WHAT THE TASK ASKS: Beginning with the line containing "Task: Skip to the previous track" and going on through the line containing "Given: Select checkbox", the lines below are to be returned exactly, pictures excluded and nothing added.

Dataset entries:
[Start of section]
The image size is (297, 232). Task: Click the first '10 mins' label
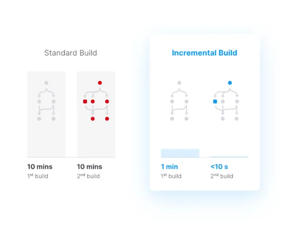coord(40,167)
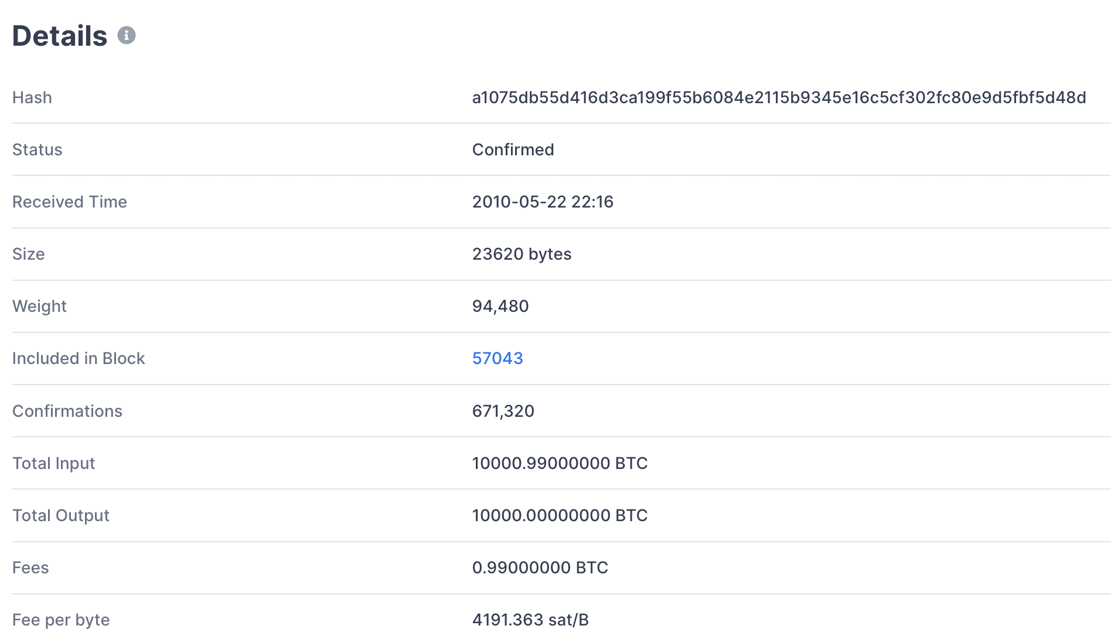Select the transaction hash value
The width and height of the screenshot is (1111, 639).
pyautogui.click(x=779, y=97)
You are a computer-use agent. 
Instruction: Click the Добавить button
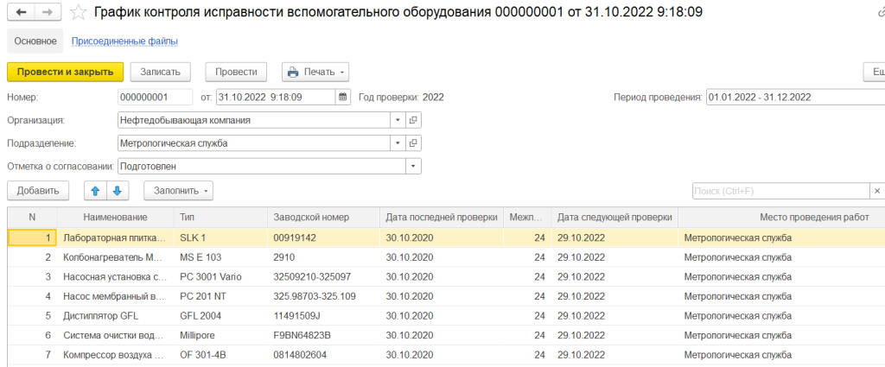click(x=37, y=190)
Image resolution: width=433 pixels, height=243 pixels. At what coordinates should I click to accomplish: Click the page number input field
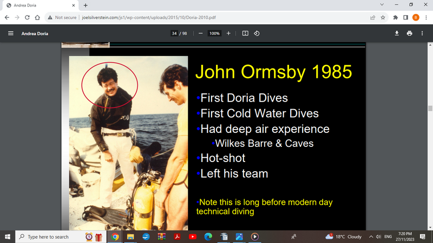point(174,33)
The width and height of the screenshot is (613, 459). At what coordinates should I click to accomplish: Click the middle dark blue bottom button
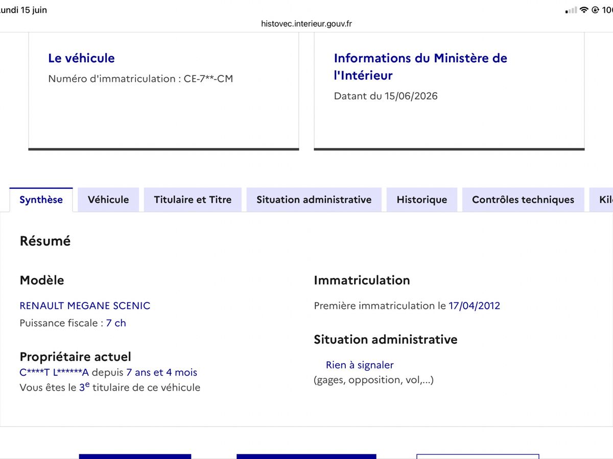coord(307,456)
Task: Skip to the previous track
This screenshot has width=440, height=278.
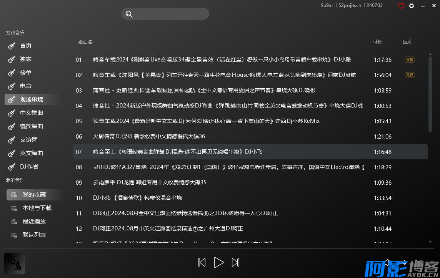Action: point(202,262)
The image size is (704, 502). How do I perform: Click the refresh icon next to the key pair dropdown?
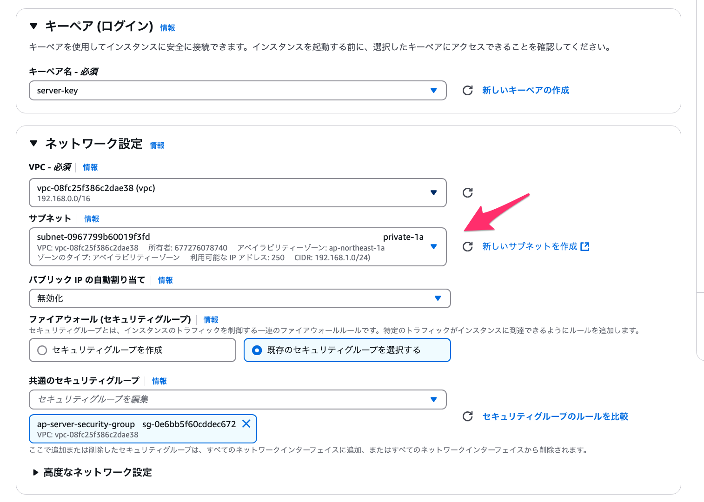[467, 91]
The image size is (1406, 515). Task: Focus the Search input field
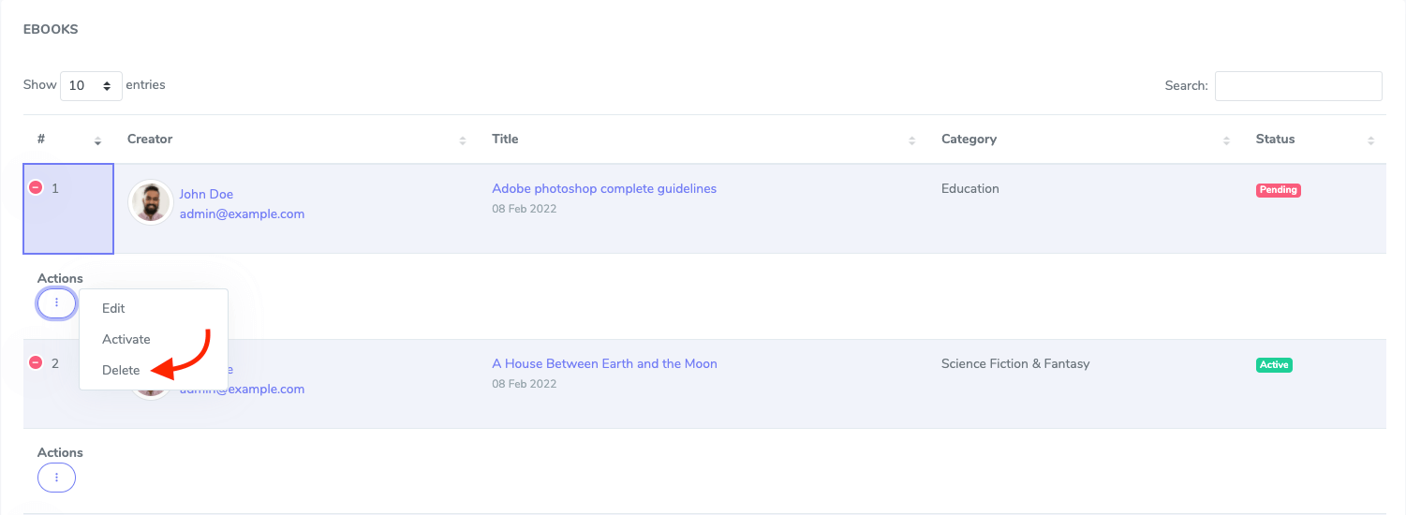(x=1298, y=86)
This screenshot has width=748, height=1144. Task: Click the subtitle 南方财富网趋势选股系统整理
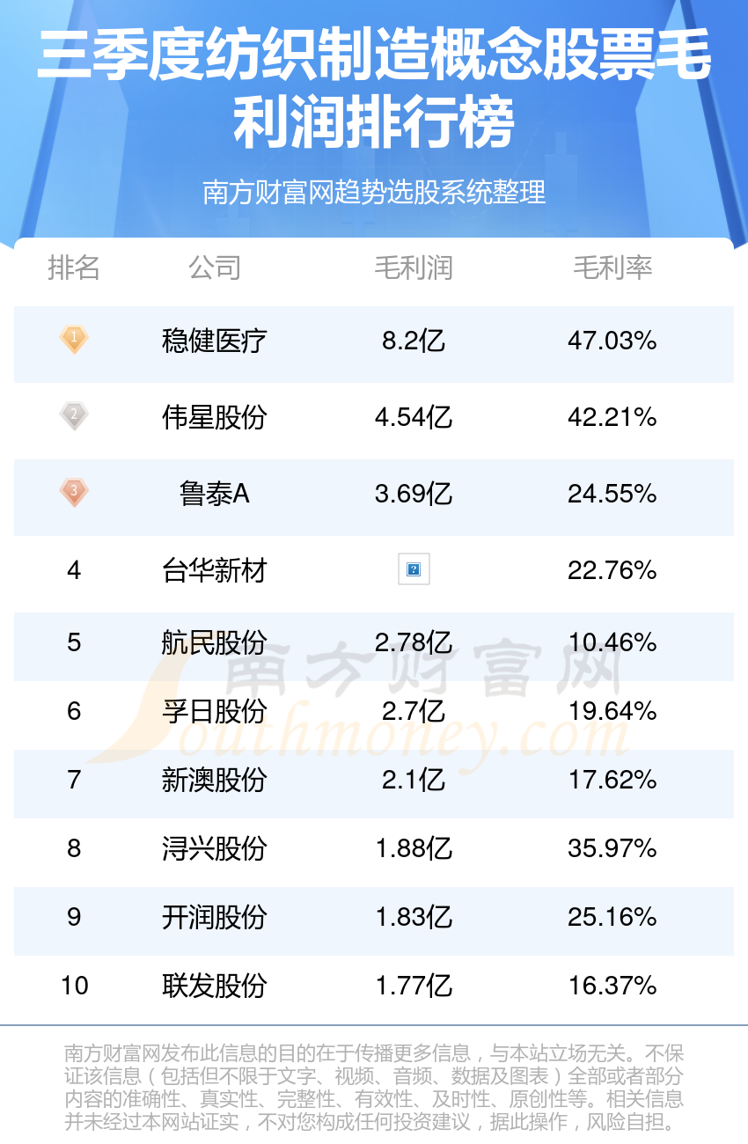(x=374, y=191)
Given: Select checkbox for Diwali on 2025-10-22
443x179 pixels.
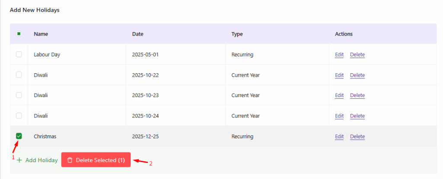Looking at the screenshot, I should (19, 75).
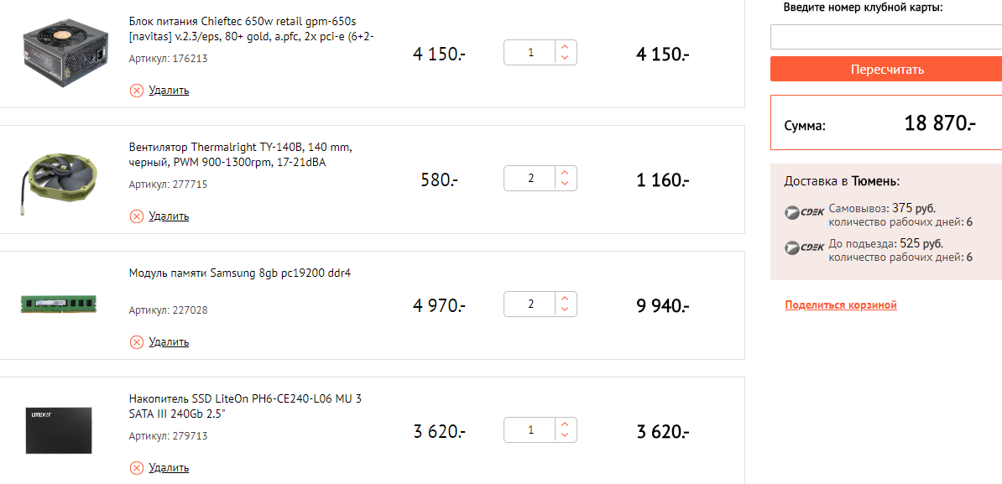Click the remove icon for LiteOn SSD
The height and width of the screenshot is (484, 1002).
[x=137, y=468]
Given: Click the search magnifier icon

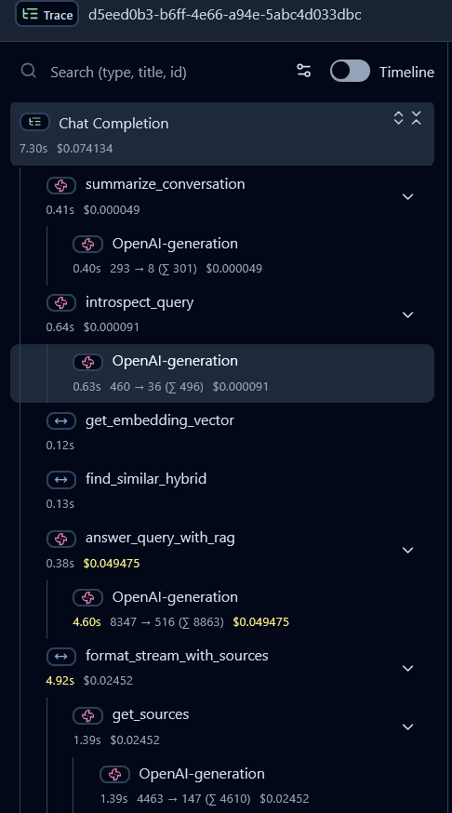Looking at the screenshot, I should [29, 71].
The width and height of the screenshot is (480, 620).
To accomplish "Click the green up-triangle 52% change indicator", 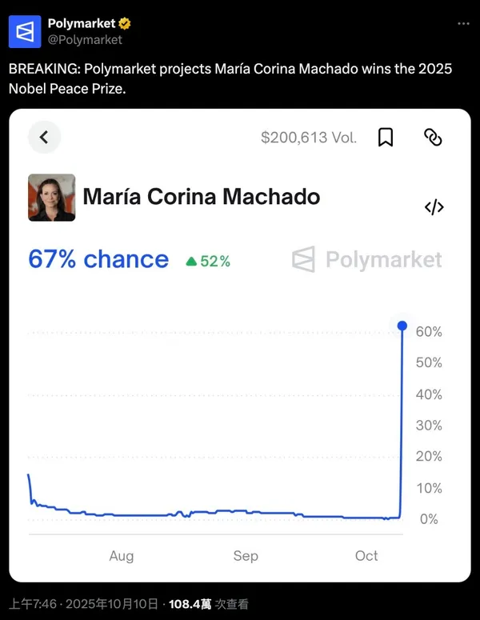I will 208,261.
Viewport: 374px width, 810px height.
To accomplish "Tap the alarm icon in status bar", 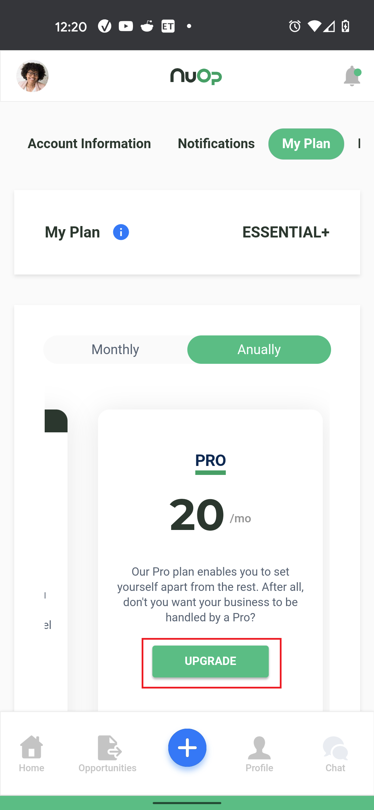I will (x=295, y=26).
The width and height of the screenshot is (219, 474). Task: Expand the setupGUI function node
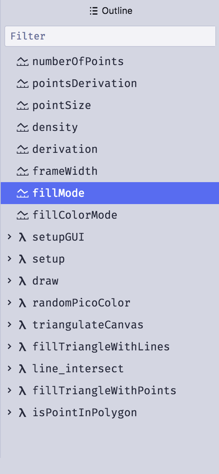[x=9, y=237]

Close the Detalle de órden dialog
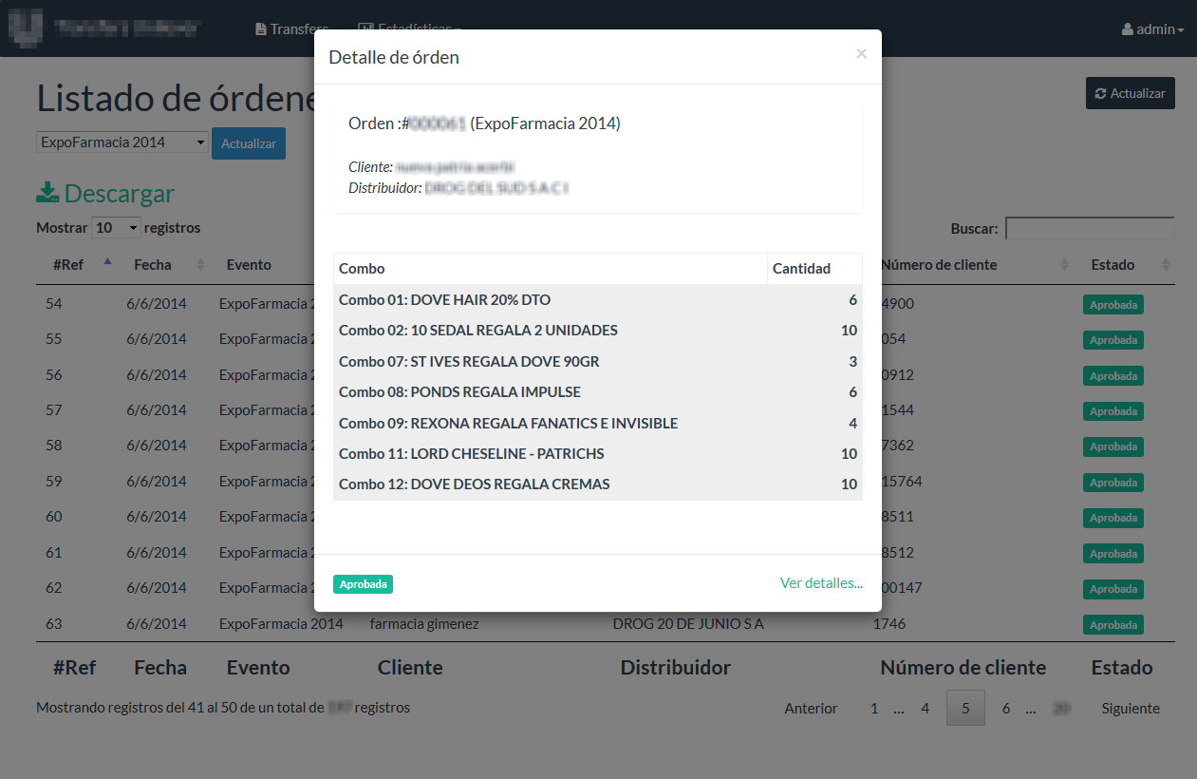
[End of section]
EXERCISE OUTPUT:
Task: Skip to the previous track
This screenshot has width=440, height=278.
Action: point(202,262)
The image size is (704, 502). How do I perform: Click the refresh icon next to the key pair dropdown?
[467, 91]
The image size is (1406, 515). Task: Focus the Search input field
(x=1298, y=86)
This screenshot has width=748, height=1144. Task: Click the subtitle 南方财富网趋势选股系统整理
(x=374, y=191)
Given: Select checkbox for Diwali on 2025-10-22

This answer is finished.